PAGE EXCERPT
§ §
What felt so encouraging to me in reading this was the concept that the transformation is attacked from within by its own former self. Which is what seems so often to describe what I perceive inside myself. And yet the "imaginal buds" ( I LOVE that image) prevail. So much hope and optimism in those thoughts and encouragement to keep forming and feeding those "imaginal buds."
Musings on the hemorrhage in the Gulf of Mexico and my own personal
baby steps (May 2010)
"Kids get it. They ask: Why would we want to stay dependent on an energy source that could destroy so many birds, fish, beaches and ecosystems before the next generation has a chance to enjoy them? Why aren't we doing more to create clean power and energy efficiency?" (from 1,000,000 against offshore drilling.)
So can we look at this oil addiction through our children's and grandchildren's eyes and decide to individually and collectively do something real about it?
I gave up my car in December of last year. Admittedly, the timing was due to the car failing inspection. But I decided I would try to see if I could live without a car. I also decided to dedicate the $30/month I was paying for car insurance to causes that were working to create a better future for all of us here on Planet Earth. Some of the organizations this former insurance money is going to are in the links at the right.
§ §
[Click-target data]
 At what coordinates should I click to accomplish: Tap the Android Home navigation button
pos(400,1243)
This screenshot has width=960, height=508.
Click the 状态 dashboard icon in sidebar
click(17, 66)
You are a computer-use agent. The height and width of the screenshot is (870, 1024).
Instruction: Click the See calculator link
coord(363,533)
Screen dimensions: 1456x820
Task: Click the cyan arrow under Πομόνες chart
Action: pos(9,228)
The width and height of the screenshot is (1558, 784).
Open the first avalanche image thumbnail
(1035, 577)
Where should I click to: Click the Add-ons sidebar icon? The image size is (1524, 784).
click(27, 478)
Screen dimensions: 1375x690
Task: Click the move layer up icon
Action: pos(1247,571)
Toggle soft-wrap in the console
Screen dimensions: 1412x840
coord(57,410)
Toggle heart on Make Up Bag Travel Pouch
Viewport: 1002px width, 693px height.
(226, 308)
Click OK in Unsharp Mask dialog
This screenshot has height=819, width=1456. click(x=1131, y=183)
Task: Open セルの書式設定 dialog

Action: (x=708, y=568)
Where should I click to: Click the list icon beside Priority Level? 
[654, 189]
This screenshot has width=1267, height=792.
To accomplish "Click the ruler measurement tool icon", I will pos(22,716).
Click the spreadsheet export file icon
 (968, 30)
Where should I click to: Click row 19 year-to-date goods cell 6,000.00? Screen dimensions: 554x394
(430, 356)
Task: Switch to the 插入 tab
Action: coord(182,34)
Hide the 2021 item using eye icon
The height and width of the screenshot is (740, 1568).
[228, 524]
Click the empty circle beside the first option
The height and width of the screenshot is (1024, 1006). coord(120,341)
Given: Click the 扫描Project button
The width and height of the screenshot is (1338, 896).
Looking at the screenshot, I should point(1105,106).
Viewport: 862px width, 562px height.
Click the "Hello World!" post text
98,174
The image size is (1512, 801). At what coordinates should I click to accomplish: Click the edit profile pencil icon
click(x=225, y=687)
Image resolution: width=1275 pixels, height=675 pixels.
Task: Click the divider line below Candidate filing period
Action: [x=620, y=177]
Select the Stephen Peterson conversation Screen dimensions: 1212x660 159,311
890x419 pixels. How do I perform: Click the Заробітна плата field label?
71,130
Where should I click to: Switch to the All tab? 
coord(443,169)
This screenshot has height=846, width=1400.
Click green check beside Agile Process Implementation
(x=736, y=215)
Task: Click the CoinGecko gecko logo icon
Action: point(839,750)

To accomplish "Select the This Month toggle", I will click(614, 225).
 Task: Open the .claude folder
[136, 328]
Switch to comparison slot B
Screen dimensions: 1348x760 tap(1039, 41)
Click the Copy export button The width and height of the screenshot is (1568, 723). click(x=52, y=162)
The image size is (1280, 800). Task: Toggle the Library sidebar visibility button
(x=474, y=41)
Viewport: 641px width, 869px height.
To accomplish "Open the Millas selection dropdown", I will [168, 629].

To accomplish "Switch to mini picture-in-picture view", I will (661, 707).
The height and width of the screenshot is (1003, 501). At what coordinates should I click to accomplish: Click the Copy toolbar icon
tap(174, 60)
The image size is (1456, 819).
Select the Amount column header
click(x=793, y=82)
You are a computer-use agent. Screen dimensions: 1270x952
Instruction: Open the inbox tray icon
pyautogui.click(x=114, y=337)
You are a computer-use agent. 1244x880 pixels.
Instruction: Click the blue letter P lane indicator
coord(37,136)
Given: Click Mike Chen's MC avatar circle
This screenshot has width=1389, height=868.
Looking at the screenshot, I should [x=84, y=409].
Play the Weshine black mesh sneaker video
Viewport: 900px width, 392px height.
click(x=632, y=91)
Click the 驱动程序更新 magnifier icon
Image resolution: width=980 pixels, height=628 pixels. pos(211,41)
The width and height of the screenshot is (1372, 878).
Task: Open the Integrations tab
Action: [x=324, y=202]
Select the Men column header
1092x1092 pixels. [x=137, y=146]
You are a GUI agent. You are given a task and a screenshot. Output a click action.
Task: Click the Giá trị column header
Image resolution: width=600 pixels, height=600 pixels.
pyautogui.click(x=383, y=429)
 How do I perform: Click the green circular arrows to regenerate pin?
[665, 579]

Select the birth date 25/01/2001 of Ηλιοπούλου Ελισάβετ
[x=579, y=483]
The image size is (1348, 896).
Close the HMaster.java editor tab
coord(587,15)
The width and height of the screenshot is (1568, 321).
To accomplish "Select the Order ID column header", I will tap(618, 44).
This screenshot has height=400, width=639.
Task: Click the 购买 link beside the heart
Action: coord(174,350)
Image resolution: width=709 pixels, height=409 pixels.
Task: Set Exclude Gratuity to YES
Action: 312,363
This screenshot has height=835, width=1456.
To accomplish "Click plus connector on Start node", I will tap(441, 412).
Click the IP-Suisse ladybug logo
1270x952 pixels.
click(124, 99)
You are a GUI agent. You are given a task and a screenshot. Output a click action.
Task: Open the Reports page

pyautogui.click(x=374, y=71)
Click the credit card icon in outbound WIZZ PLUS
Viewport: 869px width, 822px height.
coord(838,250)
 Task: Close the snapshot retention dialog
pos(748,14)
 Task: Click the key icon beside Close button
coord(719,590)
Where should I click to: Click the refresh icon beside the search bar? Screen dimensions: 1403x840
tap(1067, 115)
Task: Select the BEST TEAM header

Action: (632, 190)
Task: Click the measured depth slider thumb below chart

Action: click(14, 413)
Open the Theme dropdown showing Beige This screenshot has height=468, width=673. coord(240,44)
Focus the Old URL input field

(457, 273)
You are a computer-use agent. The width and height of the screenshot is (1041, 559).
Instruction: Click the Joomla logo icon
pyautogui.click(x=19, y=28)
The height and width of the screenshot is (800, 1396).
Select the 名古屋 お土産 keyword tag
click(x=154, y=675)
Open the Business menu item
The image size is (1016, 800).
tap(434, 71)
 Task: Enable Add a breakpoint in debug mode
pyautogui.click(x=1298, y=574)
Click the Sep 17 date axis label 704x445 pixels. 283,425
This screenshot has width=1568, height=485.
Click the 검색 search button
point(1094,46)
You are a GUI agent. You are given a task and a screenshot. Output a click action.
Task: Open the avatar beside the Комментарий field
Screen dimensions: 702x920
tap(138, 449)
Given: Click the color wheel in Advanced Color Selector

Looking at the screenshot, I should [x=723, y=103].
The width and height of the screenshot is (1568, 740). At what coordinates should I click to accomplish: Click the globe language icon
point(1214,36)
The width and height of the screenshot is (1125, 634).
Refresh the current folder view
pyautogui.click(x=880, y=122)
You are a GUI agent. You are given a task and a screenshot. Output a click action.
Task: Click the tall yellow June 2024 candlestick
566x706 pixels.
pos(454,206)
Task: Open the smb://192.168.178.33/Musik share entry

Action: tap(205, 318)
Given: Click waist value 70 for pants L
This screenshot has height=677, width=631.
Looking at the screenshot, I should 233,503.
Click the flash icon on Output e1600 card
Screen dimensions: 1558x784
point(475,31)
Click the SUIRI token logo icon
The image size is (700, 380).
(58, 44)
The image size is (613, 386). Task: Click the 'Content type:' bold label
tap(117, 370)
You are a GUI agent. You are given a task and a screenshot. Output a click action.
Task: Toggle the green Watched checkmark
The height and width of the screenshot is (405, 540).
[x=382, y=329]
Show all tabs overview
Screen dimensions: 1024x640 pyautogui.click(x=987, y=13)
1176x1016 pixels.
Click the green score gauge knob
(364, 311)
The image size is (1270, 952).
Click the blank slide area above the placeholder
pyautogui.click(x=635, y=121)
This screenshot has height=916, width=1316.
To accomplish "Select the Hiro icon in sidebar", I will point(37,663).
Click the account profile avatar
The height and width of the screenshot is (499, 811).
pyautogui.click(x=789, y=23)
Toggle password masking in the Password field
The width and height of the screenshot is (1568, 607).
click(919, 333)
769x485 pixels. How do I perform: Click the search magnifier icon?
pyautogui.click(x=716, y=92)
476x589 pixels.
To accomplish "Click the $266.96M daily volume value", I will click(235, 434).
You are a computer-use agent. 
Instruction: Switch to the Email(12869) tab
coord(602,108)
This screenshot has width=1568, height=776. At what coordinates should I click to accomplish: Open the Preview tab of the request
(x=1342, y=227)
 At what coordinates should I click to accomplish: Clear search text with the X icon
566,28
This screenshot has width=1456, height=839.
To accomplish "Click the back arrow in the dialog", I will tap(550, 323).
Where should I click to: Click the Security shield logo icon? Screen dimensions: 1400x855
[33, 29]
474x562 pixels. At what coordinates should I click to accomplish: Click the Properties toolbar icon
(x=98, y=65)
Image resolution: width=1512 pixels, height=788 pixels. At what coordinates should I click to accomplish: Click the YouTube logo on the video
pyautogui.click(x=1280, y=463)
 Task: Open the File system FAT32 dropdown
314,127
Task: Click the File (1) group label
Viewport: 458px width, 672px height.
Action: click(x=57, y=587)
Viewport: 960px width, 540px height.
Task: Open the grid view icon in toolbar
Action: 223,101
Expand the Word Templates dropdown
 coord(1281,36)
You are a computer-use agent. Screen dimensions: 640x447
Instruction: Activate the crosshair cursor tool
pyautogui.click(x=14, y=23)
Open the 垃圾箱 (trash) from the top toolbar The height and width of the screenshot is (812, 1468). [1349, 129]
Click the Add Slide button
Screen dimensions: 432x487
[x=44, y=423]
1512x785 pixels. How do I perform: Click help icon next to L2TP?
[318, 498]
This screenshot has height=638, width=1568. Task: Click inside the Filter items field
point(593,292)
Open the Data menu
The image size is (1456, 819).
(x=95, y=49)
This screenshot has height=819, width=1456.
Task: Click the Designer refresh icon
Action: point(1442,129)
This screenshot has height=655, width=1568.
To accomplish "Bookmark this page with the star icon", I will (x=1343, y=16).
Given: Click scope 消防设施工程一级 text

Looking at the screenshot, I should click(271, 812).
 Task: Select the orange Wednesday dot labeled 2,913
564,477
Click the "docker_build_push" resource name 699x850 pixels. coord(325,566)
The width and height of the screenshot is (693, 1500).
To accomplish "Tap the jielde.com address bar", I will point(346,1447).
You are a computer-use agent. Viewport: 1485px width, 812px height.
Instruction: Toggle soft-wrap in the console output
§ §
COMPLETE THE FOLLOWING
• 1. Pull out the stretch of the Gulf of Mexico musings from "So can we look" through "real about it?", copied word for word.
• 2. Render this sentence from the Gulf of Mexico musings in Spanish: "I gave up my car in December of last year."
• 3. Write what comes next in the Gulf of Mexico musings, starting after their final sentence.

RESULTS IN ORDER
• 1.
So can we look at this oil addiction through our children's and grandchildren's eyes and decide to individually and collectively do something real about it?

• 2. Dejé mi coche en diciembre del año pasado.

• 3.
It's almost June now, and I am more committed than ever to NOT getting another car. I have been working on a small sailboat that has been beached in Provincetown since the fall of 2007; I finally have a little bit of energy to devote to it.
I have actually been sleeping onboard for about a month now, and I've got a small galley set up. It remains to be seen if I will succeed in getting it back in the water and making it sail-able. Even more in doubt is whether I can survive on it in the winter.
Even now, I frequently use my daughter's office as respite for myself and my dog, from the heat and the crowds of people and dogs on the beach. What will happen when it gets cold and dark for so much of the day? I am viewing all this from a point of curiosity most days, although admittedly there have been a few days of discouragement.
I have taken baby steps also towards growing food: 2 tiny garden patches, really almost symbolic more than practical. But it's a start.
My requests to readers:
Read No Impact Man and think about what you can do in your own life to help us make this planetary paradigm shift, which touches literally every single facet of our lives.
Make comments here about your own efforts, ideas, questions, experiments. I would love to share in your hopes, visions, and personal changes.
There were 2 Comments, but they seem to have been lost when the wordpress this blog was on went down.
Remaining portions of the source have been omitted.